- TEXTE FOURNI:
Les livres et moi, mes coups de coeur, mes découvertes, mes créations ou mes voyages : intellectuels, spirituels, botaniques ou culinaires...
J'ai quand même posé la question, par cruauté ou par innocence, peut-être, je ne sais plus.
"Il va revenir aujourd'hui, papa ? "
A six ans, jouer l'ignorance quand on a parfaitement compris.
Mourir n'empêche pas un père de revenir à la maison. Mourir est un acte comme un autre.
Voilà un court roman-récit d'une centaine de pages qui se lit très vite...
Lorsqu'à six ans la narratrice perd son père, personne parmi ses proches ne lui explique ce qui se passe...Alors c'est facile pour elle de feindre l'ignorance. D'autant plus que sa mère, écrivain, s'enfonce dans le déni et le silence, et qu'elle plonge dans l'écriture comme dans le seul salut possible pour continuer à vivre.
C'est facile pour une petite fille de six ans de penser qu'être mort n'implique pas forcément, ne plus revenir à la maison.
Elle se sent abandonnée et invente son propre monde où son père est encore vivant.
Est-il parti en voyage ?
A-t-il mystérieusement disparu ?
A-t-il fondé une autre famille avec une autre femme et peut-être d'autres enfants ?
Tout est possible quand on a six ans.
Pendant le jour, la narratrice contemple le contenu d'une boîte contenant milles petits objets ayant appartenu à son père, elle reproduit son écriture en recopiant ses lettres... et la nuit c'est dans les bras de sa mère qu'elle se réfugie en une étreinte fusionnelle.
Dans ce récit, tout réside dans l'ambiance et dans les mots employés par l'auteur, la poésie de certaines phrases, la fusion mère-fille où toutes deux trouvent un réconfort et ce silence qui les relie parce que les mots n'ont pas de place pour dire leur souffrance...
C'est un beau texte très doux et intimiste, autobiographique d'un(e) auteur(e) que j'avais découvert en lisant "J'ai longtemps eu peur de la nuit" en 2016.
A découvrir...
Nous vivions muettes, les mots n'avaient pas leur place ici...

- DONNÉES FOURNIES:
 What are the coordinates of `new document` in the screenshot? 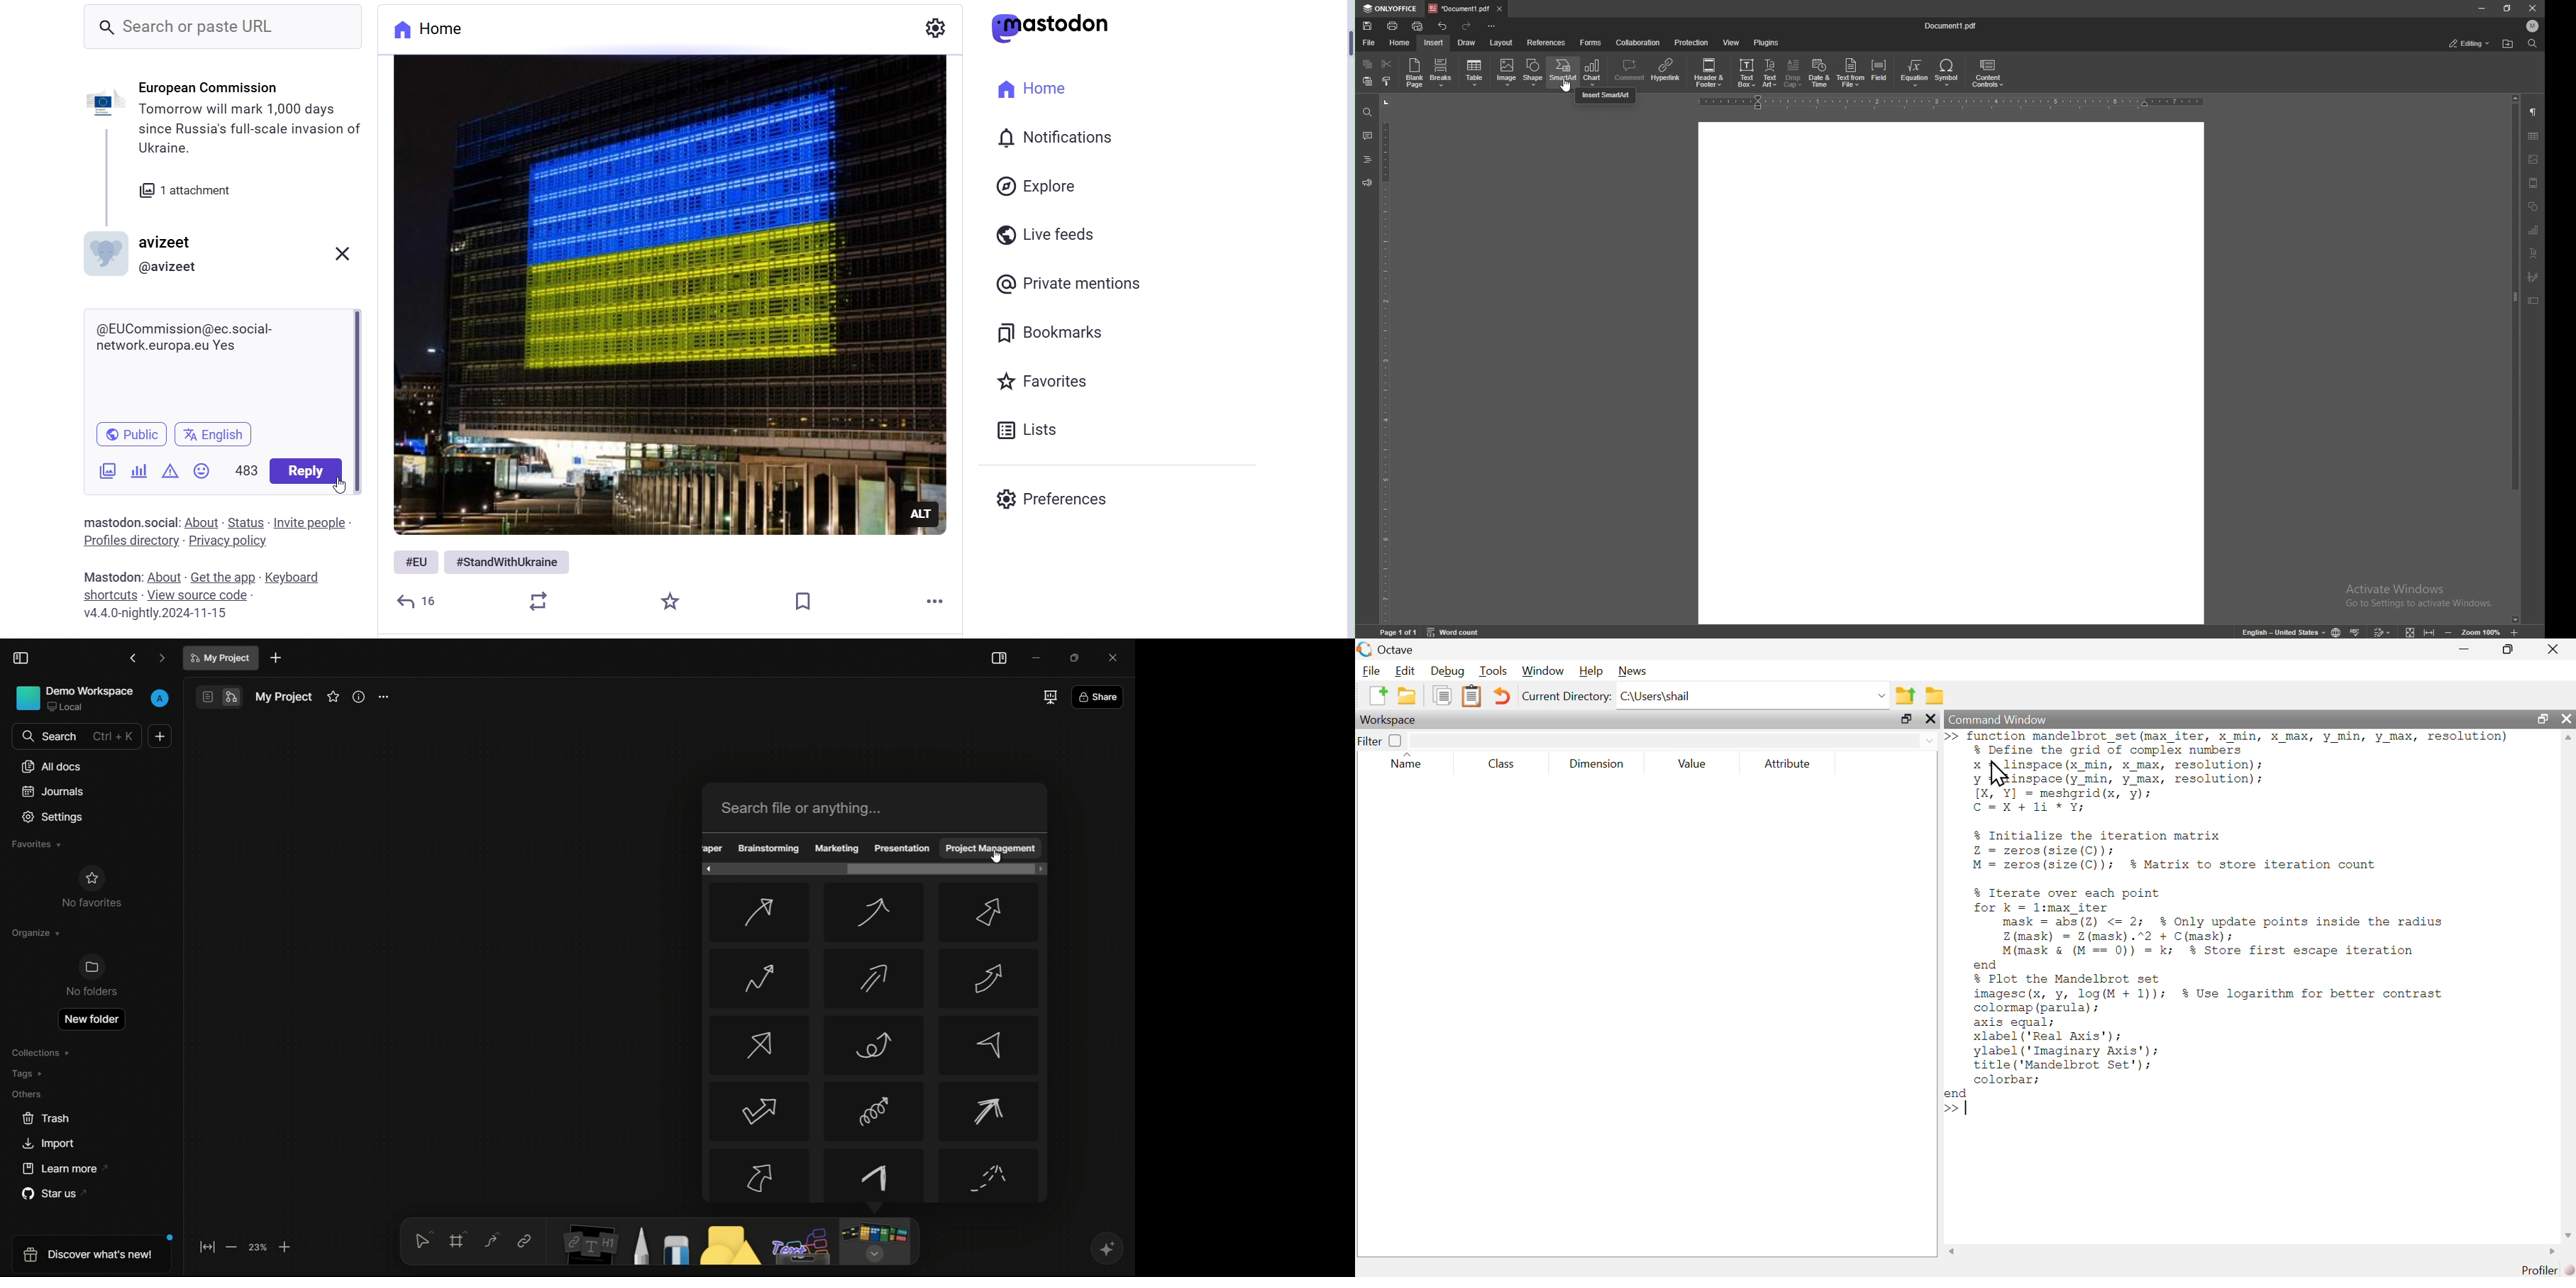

- TÂCHE COURTE: Pour chaque affirmation, répondez par oui ou non selon le texte fourni, et citez les mots exacts du texte qui le montrent. 1. La narratrice perd son père à l'âge de six ans. 2. La mère de la narratrice est peintre. 3. Le livre compte environ trois cents pages.

- RÉPONSE ATTENDUE:
1. Oui : « Lorsqu'à six ans la narratrice perd son père »
2. Non : « sa mère, écrivain »
3. Non : « d'une centaine de pages »